Methodology: The stems of Solanum torvum were collected and extracted by maceration in methanol. The crude extract was subjected to repeated column chromatographic separation. Their structures were elucidated on the basis of spectral analysis of ESI-MS, 1D and 2D NMR.
The methanol crude extract and pure compounds were tested against Pseudomonas aeruginosa, Escherichia coli, Proteus mirabilis, Salmonella typhi, Klebsiella pneumonia, Staphylococcus aureus, Streptococcus faecalis, Micrococcus sp. and Saccharomyces cerevisiae using the method of disk diffusion.

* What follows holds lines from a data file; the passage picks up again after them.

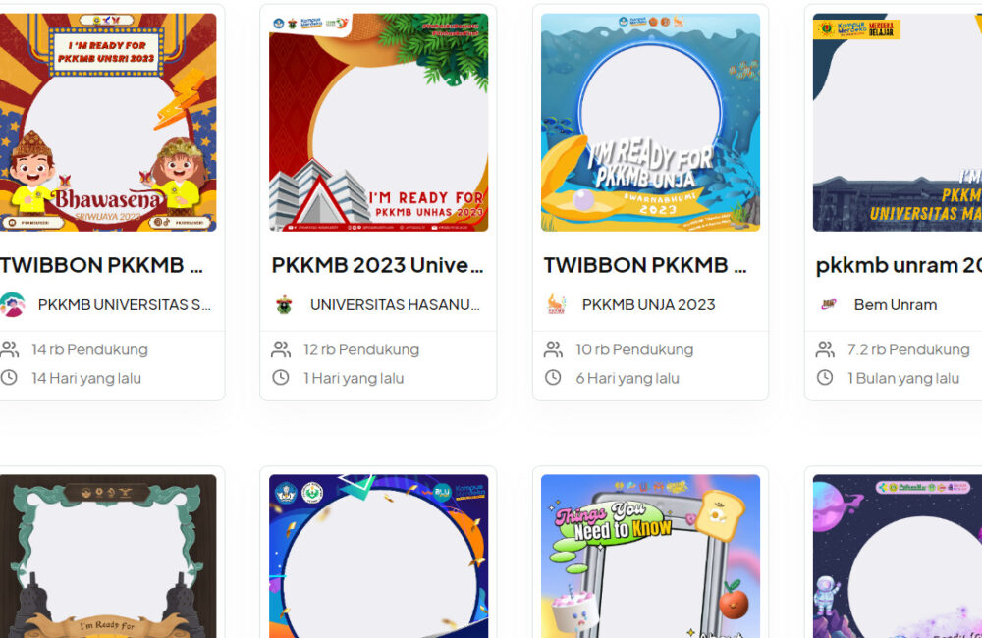982x638 pixels.
Task: Open the Things You Need to Know frame
Action: tap(651, 556)
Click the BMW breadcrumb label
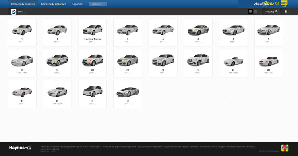This screenshot has width=298, height=156. point(21,12)
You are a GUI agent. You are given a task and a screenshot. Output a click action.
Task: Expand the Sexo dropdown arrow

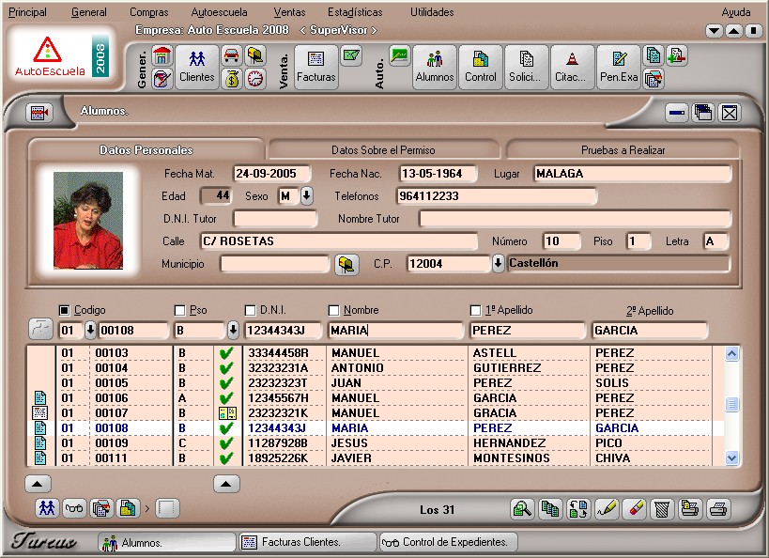coord(307,196)
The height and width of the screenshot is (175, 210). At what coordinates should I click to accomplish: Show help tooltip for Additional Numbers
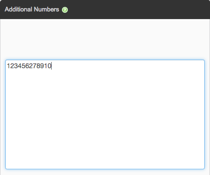(65, 10)
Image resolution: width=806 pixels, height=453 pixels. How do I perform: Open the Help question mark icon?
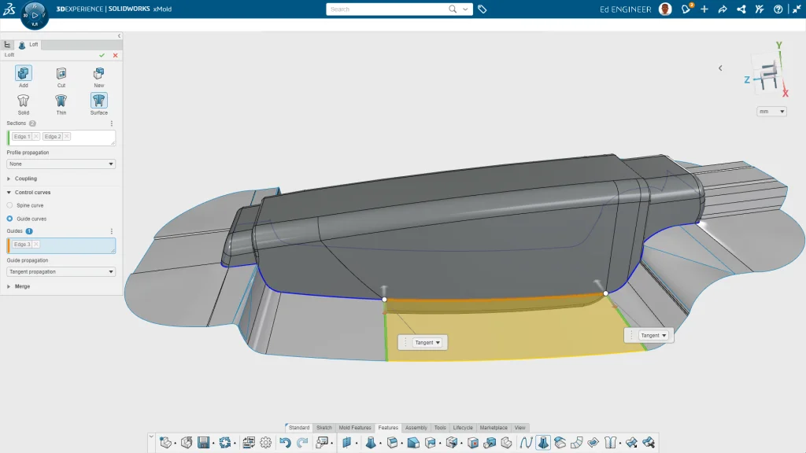click(778, 9)
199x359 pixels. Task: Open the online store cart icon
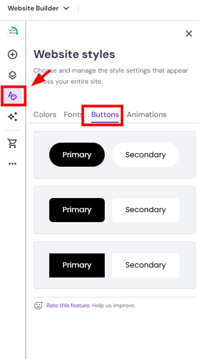click(13, 143)
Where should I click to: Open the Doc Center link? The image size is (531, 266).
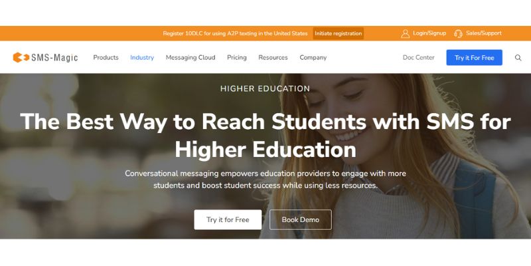point(419,58)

The radical scavenging (DPPH) and the enzyme inhibition (urease and glucosidase) were perfomed according to the standards methods
Results: One new compound neochlorogenin-6-O-β-D-xylopyranosyl-(1→3)-α-D-quinovopyranoside, together with eight known compounds including four steroidal derivatives, neochlorogenin-6-O-β-L-rhamnopyranosyl-(1→3)-β-D-quinovopyranoside, yamogenin-3-O-β-D-glucopyranosyl-(1→6)-O-β-D-glucopyranoside, diosgenin, chlorogenin; three phytosterols stigmasterol, β-sitosterol, β-sitosterol-3-O-β-D-glucopyranoside and one pentacyclic derivative, betullinic acid were isolated from the stems of Solanum torvum.. Diosgenin was isolated from S. torvum for the first time. All the tested compounds were found to be inactive while methanol crude extract showed moderate urease and significant glucosidase inhibition activities with IC50 = 61.2± 0.68 and 32.5± 0.87 µM respectively.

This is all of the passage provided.